Subway was founded in 1968 in Bridgeport, Conn., by Fred DeLuca, who recently passed away. I was raised in Milford, Conn., which is about a 10-minute drive to Bridgeport. I’m not sure how many Subway stores there were by the time I was 8 or 10 years old, but I would imagine it was a pretty small number. I remember a few things about Subway and several impressions that I had at the time. I don’t recall where exactly I received them. The first thing I recall about Subway is that the quality of their meat at the time did not seem very high to me, even as a young kid whose taste buds were perfectly satisfied with McDonalds. I remember specifically that the meat had chunks of fat embedded within, which bothered me even at that age. It was kind of like the pre-fabricated meat you can still buy that is cheap and not very pleasant to look at. The second impression I had was that it was a place where people would go after they smoked pot and had the “munchies.” I recall thinking of it as a place where burnouts hung out to satisfy their late-night cravings. As the son of a conservative Marine, this also was not particularly attractive to me. I can remember going into the Subway stores and seeing a bunch of people with scrubby long hair who looked as if they hadn’t bathed in a few weeks. Again, I don’t know if my impression of the Subway brand was correct, but I definitely remember it. I stopped going to Subway at the age of roughly 13, and I never returned until approximately 35 years later, when my younger son, Nolan, became an avid Subway fan and corralled me into a Subway in Salt Lake City, Utah. Since he kept clamoring to go, I reluctantly acceded to his request.
It shocked me how different Subway was from when I would go as a boy to their first couple of stores.
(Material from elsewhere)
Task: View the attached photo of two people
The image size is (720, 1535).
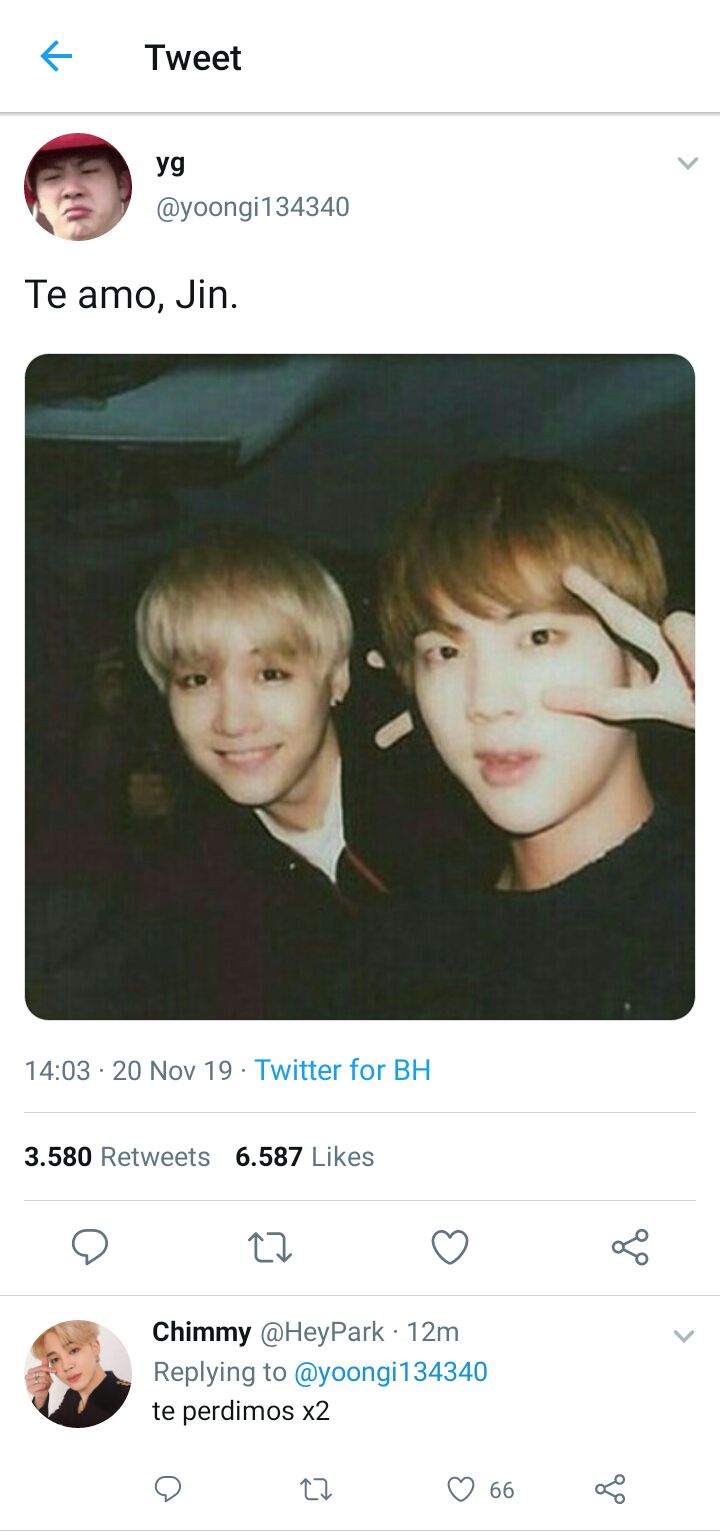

The new stores had fresh bread. The meat was much higher quality. And it looked like normal people were patronizing the restaurant (present company excepted). I became an instant convert to the “new” (at least new to me) version of Subway. There are a couple of extremely good lessons that we, as entrepreneurs, can learn from Subway and my experience with it over the years:
1) If you mess up a customer experience in the beginning, it’s almost impossible to recover the brand and impression that you form in that consumer’s head. First impressions really do mean a lot, and I have found that they are almost impossible to reverse (unless all of your customers have nagging 8-year-old sons who force them to go back to your place of business).
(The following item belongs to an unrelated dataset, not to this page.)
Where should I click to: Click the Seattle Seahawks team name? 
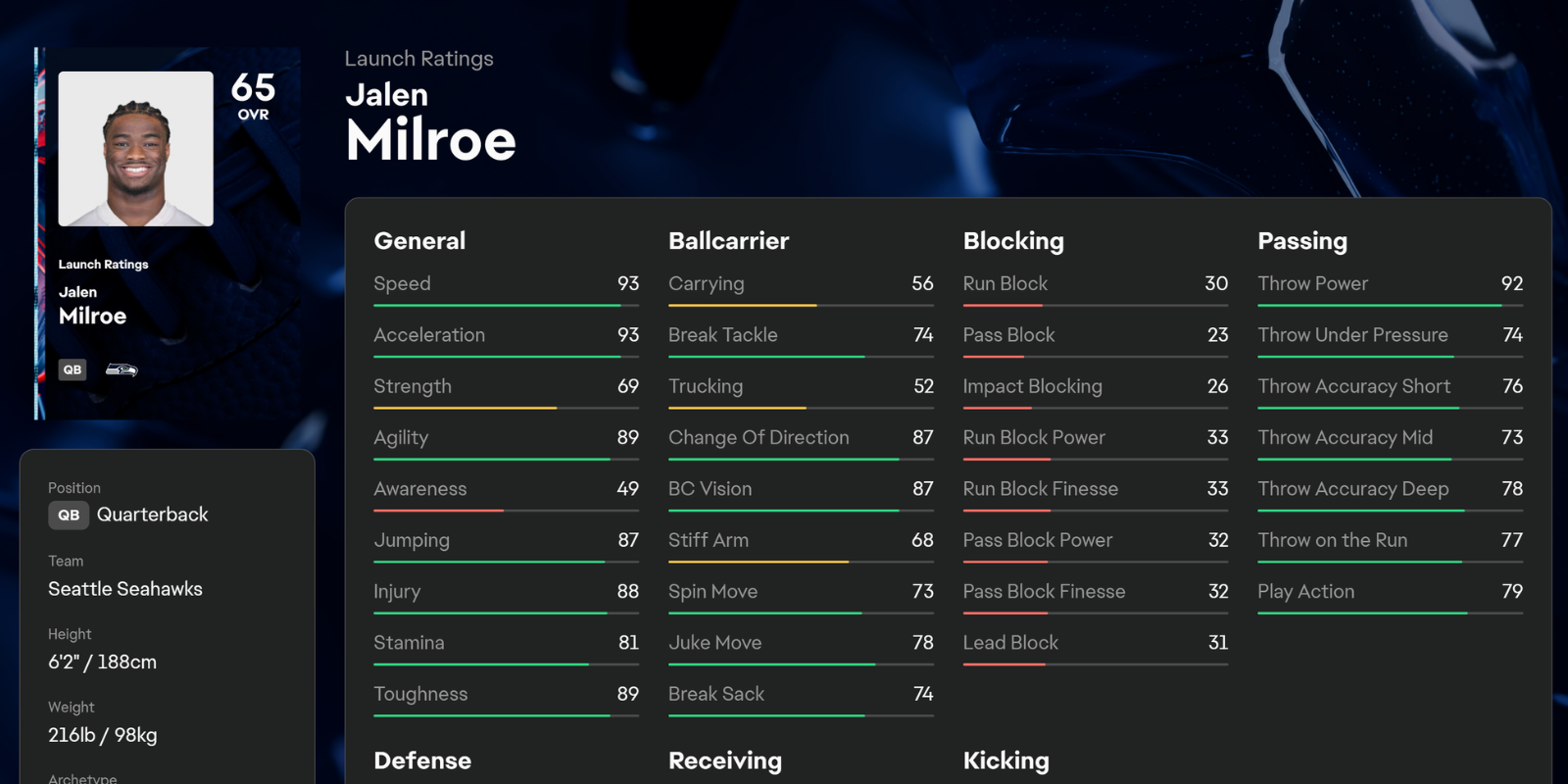tap(125, 589)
2) An even more important point is that great businesses improve at the increment. They are constantly making small improvements to their businesses that are probably not even perceptible to a regular customer. The difference between a Subway in 1973 and 1974 was probably tiny, but the difference between a Subway in 1973 and a Subway in 1998 was a titanic one — like visiting another planet. The law of compound interest applies to growing businesses as well. It’s all about the daily, small improvements you are making constantly. Even with the best product, winning companies will find room for improvement. I don’t know Fred DeLuca personally, even though Subway is now headquartered in my hometown of Milford. But what he did with Subway is similar to the life stories of all great entrepreneurs, including John D. Rockefeller and Bill Gates. Most people don’t remember that Microsoft was never the first to market with an idea, but they were incredibly effective at releasing products and then incrementally improving them quickly, something that I know works as a software entrepreneur. I guess it shows that getting singles and doubles all the time is the surest way to huge success over the long run.
3) In the popular press, you sometimes get the impression that, in order to be successful, you need to invent a cool electric car or a disruptive social network. This defies all the data that we have around entrepreneurial success. Boring businesses that run extremely well and are constantly improving are the ones that win.